Singing a new song
A junior choir at Great Yarmouth Minster has brought fresh experiences for those joining and for those already at the Minster.
Great Yarmouth Minster’s massive wooden door bursts open, and in dash children, with parents and carers in tow. It is a Thursday at 4.45 and the Choristers Club gathers to sign in. Volunteers – trained adult choir members – are ticking registers, serving simple refreshments and taking contact details from parents of newcomers. The air is full of excitement and enthusiasm.
At 5pm a chord strikes up on the piano, parents leave and the young teams of Cantoris and Decani dash into their places in the stalls to sing. It may be a church anthem or a pop hit from the musicals. Whatever it is – they pick up the music and dive in with enthusiasm, learning as they go.
The Choristers’ Club was set up by the Minster’s Director of Music Outreach, an experienced teacher and choirmaster, Martyn Marshall, after a year of ministry in the parish:
“We wanted to offer a regular social music club in the Minster for local youngsters – partly based on the existing work of the Minster’s Music Outreach project. I also hoped it might also bring in new singers for special events and re-invigorate the Minster choir.
“I took the plunge and personally visited several local primary schools, explaining what the Minster had to offer their young people in the way of music and community opportunities. I took assemblies at each school and left flyers for them. We had a few keen takers – 10 in the first week, and since then it’s really spread by word of mouth as young people and their families realise what a great opportunity it is.”
“I’m just amazed at how much my daughter has grown,” smiles one mum, “She’s really come into her own through singing.” One of the volunteers, Ian Dracup, echoes the sentiment with a grin, “I’m so impressed at their growing confidence – they all volunteer to sing solos now – it’s an example to the adult choir!”
This growth in confidence is due in large part to the care and kindness that are a foundation of all the club activities. “The leaders and volunteers work hard to make this a safe place for children to flourish and find their voice,” says Team Vicar, Jemma Sander-Heys. “There is only encouragement in the rehearsals, and the children work hard but also socialise together regularly, which is really important, and we couldn’t do any of it without the support of the young people’s families.”

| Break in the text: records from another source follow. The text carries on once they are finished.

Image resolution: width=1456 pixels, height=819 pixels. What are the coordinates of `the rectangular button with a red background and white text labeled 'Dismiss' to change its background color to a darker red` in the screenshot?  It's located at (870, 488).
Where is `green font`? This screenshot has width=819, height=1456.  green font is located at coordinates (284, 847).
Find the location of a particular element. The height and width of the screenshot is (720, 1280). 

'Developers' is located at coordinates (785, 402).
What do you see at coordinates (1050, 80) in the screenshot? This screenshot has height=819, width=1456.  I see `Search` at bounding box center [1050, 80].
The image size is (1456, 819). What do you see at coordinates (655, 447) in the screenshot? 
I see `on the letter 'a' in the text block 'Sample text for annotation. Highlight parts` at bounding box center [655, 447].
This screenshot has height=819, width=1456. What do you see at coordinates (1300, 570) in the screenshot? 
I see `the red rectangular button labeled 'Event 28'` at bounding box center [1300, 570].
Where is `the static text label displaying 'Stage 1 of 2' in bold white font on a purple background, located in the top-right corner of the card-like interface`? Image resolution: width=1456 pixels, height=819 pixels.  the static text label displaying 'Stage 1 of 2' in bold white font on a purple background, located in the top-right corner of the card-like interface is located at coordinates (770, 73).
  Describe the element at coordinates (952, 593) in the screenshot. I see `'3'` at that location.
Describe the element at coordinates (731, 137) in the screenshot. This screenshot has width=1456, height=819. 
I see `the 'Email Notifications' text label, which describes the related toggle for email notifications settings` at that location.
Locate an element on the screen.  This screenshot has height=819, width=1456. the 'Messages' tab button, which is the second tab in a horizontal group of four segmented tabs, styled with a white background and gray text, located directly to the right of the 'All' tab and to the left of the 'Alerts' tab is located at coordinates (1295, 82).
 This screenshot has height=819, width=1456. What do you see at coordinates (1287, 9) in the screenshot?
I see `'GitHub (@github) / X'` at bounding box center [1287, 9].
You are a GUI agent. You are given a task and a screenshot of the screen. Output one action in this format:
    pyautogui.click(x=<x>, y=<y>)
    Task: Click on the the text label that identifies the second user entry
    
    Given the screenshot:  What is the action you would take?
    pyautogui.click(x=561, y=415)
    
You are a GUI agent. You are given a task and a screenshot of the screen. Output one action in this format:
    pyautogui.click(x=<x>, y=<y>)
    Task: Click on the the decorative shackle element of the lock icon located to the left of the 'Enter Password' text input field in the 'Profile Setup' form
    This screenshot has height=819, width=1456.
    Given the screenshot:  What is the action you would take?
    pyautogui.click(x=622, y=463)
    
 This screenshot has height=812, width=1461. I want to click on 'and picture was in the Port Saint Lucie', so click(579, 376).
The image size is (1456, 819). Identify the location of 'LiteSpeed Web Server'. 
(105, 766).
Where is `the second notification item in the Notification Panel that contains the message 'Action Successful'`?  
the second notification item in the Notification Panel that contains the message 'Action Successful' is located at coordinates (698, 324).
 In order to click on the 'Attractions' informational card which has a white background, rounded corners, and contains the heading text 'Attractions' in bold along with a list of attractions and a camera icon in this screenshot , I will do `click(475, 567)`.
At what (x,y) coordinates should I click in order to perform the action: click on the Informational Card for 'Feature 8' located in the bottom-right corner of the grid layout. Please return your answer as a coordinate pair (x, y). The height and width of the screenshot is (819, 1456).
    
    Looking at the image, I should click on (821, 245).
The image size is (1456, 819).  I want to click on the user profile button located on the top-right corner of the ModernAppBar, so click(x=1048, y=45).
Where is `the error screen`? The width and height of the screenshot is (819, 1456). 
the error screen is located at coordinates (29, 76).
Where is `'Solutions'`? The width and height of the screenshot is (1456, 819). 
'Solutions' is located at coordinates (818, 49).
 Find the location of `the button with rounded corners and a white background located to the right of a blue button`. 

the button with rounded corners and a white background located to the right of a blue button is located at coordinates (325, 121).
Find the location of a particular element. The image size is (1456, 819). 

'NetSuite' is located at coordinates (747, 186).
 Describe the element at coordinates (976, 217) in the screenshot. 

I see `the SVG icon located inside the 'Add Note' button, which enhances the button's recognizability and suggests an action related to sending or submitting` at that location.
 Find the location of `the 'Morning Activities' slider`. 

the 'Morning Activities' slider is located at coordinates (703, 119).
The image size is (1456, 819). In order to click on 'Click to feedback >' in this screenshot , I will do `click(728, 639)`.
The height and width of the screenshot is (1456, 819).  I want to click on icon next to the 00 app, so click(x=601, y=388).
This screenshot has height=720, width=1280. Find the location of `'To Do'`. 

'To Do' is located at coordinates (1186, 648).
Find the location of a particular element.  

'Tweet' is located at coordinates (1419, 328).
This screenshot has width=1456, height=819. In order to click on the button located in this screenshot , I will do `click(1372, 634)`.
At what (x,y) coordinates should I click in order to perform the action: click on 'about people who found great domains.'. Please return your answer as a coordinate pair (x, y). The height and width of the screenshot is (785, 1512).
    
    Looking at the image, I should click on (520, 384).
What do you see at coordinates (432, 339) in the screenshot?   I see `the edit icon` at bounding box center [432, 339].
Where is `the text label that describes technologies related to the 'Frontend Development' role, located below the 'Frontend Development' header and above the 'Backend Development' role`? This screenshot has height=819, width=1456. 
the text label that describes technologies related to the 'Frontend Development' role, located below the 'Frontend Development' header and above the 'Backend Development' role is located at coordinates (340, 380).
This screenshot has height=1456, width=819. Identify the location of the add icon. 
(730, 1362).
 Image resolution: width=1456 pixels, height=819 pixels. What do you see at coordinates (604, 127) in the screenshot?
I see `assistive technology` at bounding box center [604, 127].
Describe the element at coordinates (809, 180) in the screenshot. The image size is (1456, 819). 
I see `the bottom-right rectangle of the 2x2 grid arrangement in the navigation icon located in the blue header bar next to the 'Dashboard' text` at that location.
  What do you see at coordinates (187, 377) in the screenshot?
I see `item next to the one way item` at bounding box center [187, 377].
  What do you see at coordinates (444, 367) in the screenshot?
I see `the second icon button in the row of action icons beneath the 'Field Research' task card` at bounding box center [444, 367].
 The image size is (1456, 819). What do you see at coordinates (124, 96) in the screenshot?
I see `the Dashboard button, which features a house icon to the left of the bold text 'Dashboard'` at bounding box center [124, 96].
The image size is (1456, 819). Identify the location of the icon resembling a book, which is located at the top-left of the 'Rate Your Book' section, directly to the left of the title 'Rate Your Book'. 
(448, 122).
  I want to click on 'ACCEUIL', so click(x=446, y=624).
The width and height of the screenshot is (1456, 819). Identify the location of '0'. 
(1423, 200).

Perhaps most important for this new beginning has been the support of the existing Minster choir members as volunteers. Rosemarie Brown describes what it has meant to her:
“After my career as a midwife was cut short by a serious back injury many years ago, I lost all my confidence; singing gradually gave me a new lease of life. And though this was a challenge – being brave enough to come and help as a volunteer – it is such a joy to see the children’s delight in music, their focus, and how they grow in confidence. It’s been lovely, feeling of use again – a new beginning for us all!”